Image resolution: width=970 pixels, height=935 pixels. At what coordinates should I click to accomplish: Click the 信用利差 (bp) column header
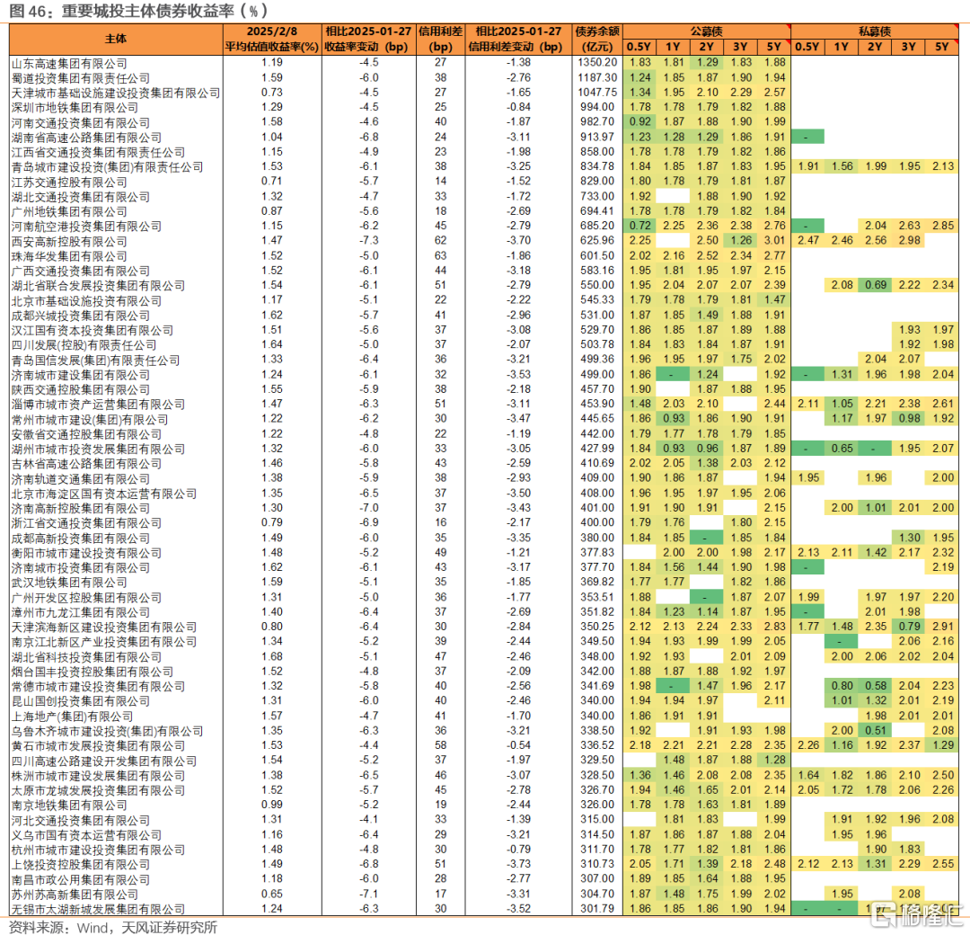tap(440, 39)
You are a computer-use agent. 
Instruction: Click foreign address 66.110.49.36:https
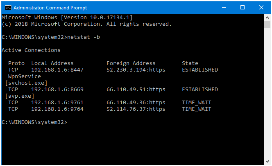(136, 103)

:: The task ::
Copy every line of the items above that contains the string "Click". Matching is case-sensitive.

:: The output ::
Image resolution: width=970 pixels, height=935 pixels. At what coordinates should I click to accomplish: Click the 信用利差 (bp) column header
Instruction: Click foreign address 66.110.49.36:https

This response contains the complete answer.